** Provided data follows **

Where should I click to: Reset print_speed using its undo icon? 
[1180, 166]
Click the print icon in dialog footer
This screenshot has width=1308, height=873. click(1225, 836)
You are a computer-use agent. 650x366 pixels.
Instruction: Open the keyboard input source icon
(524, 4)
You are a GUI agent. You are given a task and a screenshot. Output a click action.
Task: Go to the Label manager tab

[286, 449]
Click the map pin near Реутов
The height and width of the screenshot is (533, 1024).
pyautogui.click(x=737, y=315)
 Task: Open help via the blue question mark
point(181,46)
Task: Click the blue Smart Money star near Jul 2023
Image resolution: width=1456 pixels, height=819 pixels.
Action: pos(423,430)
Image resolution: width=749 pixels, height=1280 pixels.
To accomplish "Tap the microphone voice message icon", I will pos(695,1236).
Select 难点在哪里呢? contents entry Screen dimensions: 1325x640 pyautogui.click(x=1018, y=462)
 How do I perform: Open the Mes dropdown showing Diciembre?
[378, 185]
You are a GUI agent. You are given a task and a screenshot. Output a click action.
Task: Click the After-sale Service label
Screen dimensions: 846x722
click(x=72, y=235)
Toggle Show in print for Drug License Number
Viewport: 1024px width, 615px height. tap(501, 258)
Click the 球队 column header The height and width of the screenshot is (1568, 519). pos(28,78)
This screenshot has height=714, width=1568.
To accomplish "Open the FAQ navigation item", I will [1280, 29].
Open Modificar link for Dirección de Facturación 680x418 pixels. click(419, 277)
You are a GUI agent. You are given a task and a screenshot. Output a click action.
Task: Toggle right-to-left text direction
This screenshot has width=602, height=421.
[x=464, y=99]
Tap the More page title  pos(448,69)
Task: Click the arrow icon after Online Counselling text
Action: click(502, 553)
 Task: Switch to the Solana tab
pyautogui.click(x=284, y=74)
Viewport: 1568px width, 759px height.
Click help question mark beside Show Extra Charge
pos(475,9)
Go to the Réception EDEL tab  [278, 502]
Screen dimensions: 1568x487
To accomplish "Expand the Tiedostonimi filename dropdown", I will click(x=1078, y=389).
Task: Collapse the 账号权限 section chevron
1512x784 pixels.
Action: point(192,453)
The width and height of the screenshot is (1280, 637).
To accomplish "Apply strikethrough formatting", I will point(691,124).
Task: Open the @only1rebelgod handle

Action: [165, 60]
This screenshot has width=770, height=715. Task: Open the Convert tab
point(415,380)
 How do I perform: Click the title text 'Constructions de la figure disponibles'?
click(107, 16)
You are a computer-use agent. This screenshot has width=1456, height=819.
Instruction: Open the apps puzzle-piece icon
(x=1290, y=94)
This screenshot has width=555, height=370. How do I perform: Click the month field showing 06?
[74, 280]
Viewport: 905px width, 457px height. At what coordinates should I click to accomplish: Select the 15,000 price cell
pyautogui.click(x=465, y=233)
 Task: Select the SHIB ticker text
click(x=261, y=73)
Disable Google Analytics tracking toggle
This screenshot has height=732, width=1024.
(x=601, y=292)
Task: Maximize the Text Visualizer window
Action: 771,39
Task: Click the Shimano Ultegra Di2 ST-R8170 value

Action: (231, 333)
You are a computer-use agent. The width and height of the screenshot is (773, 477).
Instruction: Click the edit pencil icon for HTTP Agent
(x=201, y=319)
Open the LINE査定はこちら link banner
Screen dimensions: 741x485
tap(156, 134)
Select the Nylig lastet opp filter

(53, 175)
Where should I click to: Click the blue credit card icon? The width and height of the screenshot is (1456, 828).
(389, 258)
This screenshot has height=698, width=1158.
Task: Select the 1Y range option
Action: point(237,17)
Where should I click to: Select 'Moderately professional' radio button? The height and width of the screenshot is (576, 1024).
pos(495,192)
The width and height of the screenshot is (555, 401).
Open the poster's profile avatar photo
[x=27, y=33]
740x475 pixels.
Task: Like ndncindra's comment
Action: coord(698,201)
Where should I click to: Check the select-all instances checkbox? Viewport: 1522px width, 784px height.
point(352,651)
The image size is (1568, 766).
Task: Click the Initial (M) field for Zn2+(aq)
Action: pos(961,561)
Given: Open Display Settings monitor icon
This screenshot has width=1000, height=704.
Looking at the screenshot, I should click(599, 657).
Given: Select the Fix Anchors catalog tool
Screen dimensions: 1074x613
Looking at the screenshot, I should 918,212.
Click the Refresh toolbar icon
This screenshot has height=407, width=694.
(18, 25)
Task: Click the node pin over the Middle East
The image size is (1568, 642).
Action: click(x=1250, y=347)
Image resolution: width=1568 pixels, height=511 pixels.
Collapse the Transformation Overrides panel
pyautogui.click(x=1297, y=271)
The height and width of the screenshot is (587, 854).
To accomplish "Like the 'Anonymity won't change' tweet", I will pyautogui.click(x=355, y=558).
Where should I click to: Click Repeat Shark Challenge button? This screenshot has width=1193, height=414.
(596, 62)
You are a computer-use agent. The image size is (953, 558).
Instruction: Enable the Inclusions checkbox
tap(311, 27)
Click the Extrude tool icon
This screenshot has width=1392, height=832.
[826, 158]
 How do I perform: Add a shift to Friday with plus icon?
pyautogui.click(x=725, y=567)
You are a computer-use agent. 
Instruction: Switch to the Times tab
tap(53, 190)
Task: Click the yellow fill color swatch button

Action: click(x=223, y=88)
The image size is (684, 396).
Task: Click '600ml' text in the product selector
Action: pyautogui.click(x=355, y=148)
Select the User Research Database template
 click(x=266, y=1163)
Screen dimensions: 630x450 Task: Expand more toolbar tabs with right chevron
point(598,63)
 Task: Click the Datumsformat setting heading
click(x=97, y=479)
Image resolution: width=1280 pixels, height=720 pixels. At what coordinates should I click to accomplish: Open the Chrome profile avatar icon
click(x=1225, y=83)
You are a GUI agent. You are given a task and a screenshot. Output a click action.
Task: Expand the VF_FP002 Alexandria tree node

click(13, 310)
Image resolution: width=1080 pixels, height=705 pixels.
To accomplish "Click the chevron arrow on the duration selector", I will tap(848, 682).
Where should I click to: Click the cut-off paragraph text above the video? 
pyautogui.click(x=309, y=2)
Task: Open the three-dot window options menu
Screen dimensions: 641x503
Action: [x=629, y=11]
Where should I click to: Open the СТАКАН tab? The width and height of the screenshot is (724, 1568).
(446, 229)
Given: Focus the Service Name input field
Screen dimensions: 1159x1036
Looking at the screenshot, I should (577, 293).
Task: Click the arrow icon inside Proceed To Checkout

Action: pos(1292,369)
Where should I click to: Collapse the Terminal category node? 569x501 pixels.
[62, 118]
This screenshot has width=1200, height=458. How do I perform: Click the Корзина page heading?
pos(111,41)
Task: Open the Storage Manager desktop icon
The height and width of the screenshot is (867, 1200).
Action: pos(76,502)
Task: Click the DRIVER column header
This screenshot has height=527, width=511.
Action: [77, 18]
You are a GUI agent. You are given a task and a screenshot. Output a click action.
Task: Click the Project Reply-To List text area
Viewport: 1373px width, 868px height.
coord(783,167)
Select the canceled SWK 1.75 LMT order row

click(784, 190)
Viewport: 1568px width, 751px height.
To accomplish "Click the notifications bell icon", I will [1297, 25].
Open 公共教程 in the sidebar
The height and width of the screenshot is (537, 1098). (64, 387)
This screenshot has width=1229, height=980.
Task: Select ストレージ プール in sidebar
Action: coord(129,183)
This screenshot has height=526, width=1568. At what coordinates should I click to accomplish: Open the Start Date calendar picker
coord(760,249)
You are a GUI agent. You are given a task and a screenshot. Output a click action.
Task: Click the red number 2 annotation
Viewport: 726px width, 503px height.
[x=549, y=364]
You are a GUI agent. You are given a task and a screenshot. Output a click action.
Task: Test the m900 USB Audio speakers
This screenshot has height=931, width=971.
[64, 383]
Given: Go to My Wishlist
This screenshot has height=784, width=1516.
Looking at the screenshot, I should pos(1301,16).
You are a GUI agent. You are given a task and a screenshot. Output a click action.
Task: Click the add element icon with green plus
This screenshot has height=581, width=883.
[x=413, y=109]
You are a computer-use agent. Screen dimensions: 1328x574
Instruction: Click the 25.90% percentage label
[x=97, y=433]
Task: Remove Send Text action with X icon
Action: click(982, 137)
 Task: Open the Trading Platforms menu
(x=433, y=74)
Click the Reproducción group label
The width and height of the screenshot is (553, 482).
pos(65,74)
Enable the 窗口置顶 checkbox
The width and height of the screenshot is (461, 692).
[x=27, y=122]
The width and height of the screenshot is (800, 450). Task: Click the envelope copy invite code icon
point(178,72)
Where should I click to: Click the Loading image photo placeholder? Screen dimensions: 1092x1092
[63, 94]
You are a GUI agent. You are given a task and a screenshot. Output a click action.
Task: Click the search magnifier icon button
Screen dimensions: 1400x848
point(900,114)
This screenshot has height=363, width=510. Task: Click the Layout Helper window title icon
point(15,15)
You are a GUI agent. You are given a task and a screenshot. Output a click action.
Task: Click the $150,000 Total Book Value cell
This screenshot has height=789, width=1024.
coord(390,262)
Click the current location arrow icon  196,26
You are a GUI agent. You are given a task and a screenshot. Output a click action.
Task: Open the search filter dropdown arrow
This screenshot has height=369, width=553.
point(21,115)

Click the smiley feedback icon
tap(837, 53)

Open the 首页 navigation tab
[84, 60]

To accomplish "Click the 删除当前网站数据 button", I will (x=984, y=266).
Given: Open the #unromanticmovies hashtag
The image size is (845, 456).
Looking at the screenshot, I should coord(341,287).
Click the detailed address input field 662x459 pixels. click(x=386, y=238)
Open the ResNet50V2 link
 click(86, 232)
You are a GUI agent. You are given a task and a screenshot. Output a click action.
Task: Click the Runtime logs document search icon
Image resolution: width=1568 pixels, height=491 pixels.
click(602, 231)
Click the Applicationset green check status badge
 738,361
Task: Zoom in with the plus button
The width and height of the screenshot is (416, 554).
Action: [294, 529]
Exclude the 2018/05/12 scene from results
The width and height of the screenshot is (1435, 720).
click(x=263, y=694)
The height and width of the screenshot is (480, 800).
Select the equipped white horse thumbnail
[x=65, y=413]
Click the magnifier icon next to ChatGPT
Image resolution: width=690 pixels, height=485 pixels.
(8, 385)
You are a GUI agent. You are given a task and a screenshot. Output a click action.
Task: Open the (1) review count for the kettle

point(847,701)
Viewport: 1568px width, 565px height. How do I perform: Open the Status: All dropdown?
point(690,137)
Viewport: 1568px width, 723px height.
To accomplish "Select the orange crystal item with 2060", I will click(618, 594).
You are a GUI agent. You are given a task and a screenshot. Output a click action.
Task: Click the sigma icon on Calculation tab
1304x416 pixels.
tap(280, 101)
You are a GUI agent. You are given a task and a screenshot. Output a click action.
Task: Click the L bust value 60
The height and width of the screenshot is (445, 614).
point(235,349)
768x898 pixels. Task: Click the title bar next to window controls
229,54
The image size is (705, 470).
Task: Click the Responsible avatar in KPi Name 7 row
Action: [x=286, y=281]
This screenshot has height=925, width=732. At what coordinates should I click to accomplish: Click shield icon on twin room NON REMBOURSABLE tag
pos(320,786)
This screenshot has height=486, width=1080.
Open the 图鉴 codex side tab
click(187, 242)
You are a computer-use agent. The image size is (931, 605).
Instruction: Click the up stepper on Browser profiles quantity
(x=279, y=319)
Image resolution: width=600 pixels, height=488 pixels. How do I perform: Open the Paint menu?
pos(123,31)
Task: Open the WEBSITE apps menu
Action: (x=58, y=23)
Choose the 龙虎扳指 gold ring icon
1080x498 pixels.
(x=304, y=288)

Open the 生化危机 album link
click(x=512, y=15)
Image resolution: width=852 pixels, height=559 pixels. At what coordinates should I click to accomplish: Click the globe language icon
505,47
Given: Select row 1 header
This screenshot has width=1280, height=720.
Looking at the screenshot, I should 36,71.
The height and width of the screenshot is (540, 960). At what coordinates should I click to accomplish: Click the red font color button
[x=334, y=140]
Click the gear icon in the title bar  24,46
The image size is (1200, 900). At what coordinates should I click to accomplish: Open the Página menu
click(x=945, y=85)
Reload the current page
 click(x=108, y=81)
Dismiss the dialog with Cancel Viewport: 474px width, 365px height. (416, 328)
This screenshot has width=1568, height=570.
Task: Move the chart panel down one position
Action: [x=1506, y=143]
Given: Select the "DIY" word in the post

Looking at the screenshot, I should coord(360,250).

** End of Provided data **

◆ Problem description: Your answer should be the lines above that contain the word "column", copied out.

◆ The completed task:
Click the 球队 column header The height and width of the screenshot is (1568, 519). pos(28,78)
Task: Click the DRIVER column header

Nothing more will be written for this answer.